Tag Archives: drug myths

The biggest drug myths

Over the years I’ve been asked numerous questions about which substances will get people high. To reduce some harm I though I’d list the biggest myths I’ve come across below. If you know of others, post a comment below and I’ll update the list.

The myths

1. Banana skins have a hallucinogenic effect

The most details description of this myth I’ve come across involves boiling up banana peels until they have a consistency of paste, then spreading that paste onto cookie sheets for further cooking in the oven. This allegedly creates a fine black powder that can be smoked.

I’m yet to meet a person who has gotten any effect from this and even a cursory review of online discussion sites will show it up for the myth it is.

2. There’s flavoured versions of Crystal Meth

We’ve covered this one previously – there seems to be endless questions about crystal meth that tastes like strawberry pop rocks, chocolate, peanut butter, cola, cherry, grape and orange.

Essentially, any colourations are due to impurities and there’s been no documented cases to date of such substances being flavoured to increase desirability. And anyway, to use an analogy, strawberry flavoured dog excrement will still taste like dog excrement – flavouring never fully disguises what’s underneath.

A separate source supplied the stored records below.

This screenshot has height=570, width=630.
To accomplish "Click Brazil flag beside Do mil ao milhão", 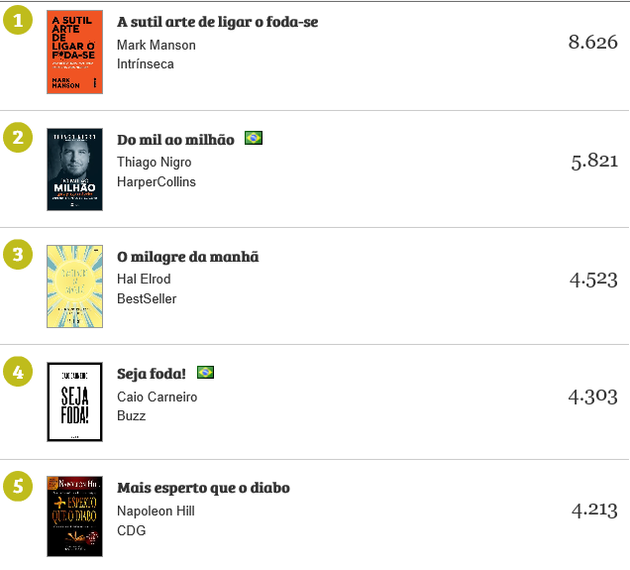I will click(x=254, y=139).
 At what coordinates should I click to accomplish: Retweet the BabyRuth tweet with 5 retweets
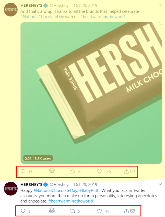(72, 211)
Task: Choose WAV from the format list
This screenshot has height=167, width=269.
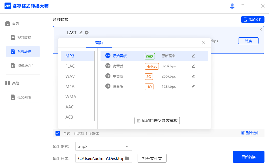Action: tap(70, 76)
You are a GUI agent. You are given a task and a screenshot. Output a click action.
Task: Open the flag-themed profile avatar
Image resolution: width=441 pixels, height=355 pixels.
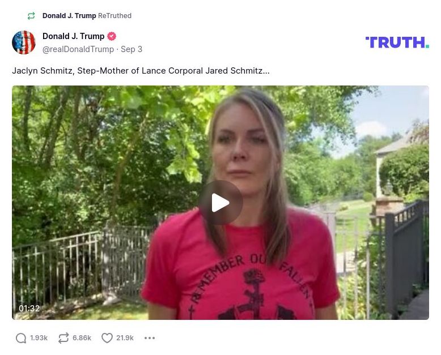(24, 42)
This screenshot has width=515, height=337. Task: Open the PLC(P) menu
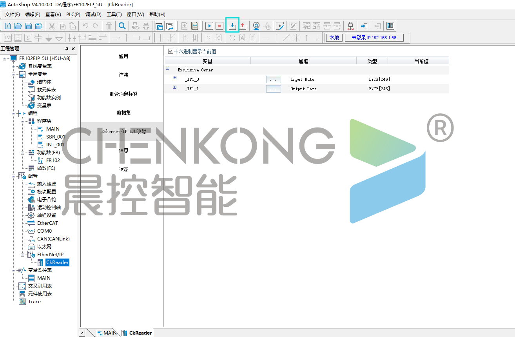pos(73,15)
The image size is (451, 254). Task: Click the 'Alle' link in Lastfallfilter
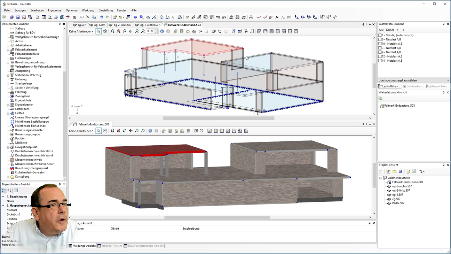pos(381,30)
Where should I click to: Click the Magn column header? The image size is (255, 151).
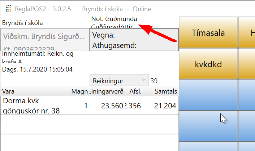click(x=79, y=92)
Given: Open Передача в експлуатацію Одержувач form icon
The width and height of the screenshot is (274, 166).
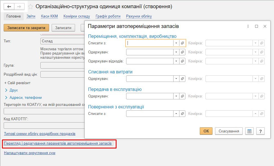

3. I can get high from peanut shells

I’ve seen this one float around the internet a bit: shell some raw peanuts, grind up the shells and smoke them. Zero reports of this doing anything other than making an interesting smell.

4. Yeast extracts / spreads as hallucinogenic agent

I’ve had direct exposure to this myth as far back as the early 1990’s. Apparently ‘some people’ were creating grazes or deeper lacerations and then rubbing an iconic Australian yeast extract into the area to get high. The result? A lovely infection and nothing else from everything I’ve seen.